### EXCERPTED TEXT
▬▬▬

The first rule to surviving in the luxury club market during a recession is to stop calling your club a luxury club. Instead, call it a lifestyle brand.
That’s what Smaiyra (pronounced Smy-ra) Million, CEO of Millennium Partners Sports Club Management LLC, has learned. After 25 years in the hotel business (with the Ritz-Carlton Hotel Co.), the spa business (with Candelas Spas) and now the high-end club market (with Millennium’s Sports Club/LA clubs), Million knows a little something about luxury and branding. And with the recent recession, she’s learned how to market that luxury so that it is not perceived as a discretionary spend.
Efforts put in place by Million and former CEO Art Curtis, who now works for real-estate developer and Millennium’s parent company Millennium Partners on mergers and acquisitions of health clubs, plan to grow the company at a time when many club companies have chosen to drop their membership prices or open low-priced club alternatives.
Instead, Million and her team repositioned the Sports Club/LA brand from a luxury brand to a lifestyle brand after market research showed that people had a negative response to the word luxury during the recession. So, the company, which previously had referred to its six clubs as “urban country clubs,” stopped using that phrase and “luxury” in its ad campaigns.
“We don’t try to downplay the fact that we do have extras and that we do pay attention to the individual needs of our very discerning customers, but we just don’t talk about it as a luxury because a luxury is something that most people think they should be doing without,” Million says. Instead, the company’s ad campaign focuses on how health and fitness are essentials of life and, therefore, must be commitments rather than à la carte items that can be easily removed.

▬▬▬

### GIVEN DATA
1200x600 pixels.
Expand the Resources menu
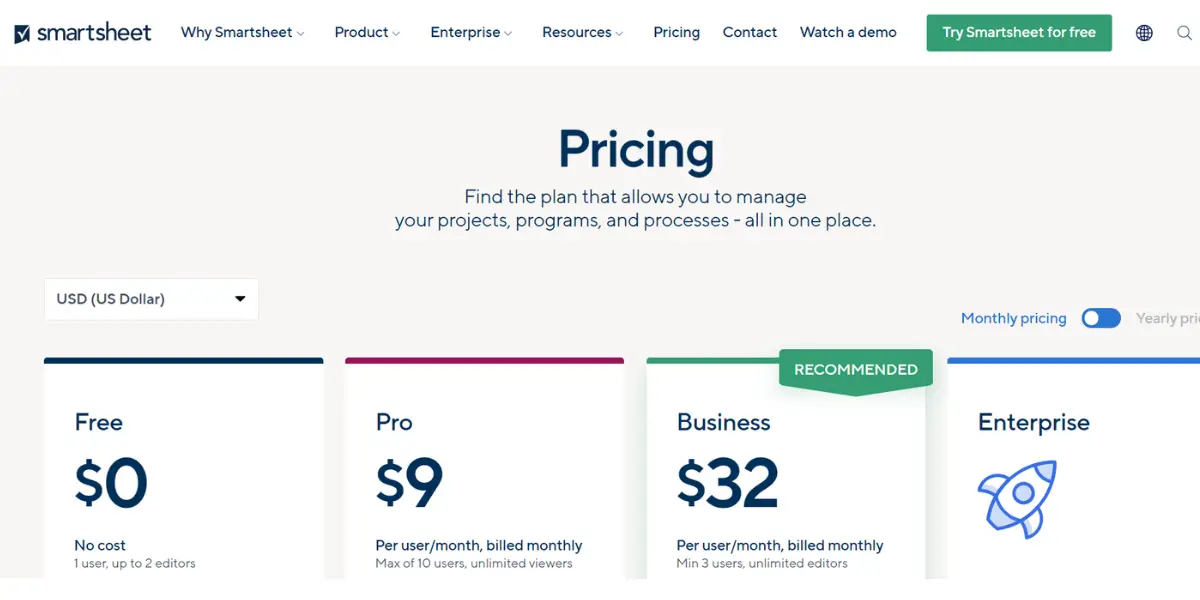(x=582, y=32)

▬▬▬

### DIRECTIONS
1. In the text on the Sports Club/LA rebranding, what did market research show about how people responded to the word "luxury" during the recession?
2. Quote the text on the Sports Club/LA rebranding word for word. Begin at the words "Instead, Million and" and stop after "be easily removed.".

### ANSWERS TO THE EXERCISES
1. People had a negative response to it.

2.
Instead, Million and her team repositioned the Sports Club/LA brand from a luxury brand to a lifestyle brand after market research showed that people had a negative response to the word luxury during the recession. So, the company, which previously had referred to its six clubs as “urban country clubs,” stopped using that phrase and “luxury” in its ad campaigns.
“We don’t try to downplay the fact that we do have extras and that we do pay attention to the individual needs of our very discerning customers, but we just don’t talk about it as a luxury because a luxury is something that most people think they should be doing without,” Million says. Instead, the company’s ad campaign focuses on how health and fitness are essentials of life and, therefore, must be commitments rather than à la carte items that can be easily removed.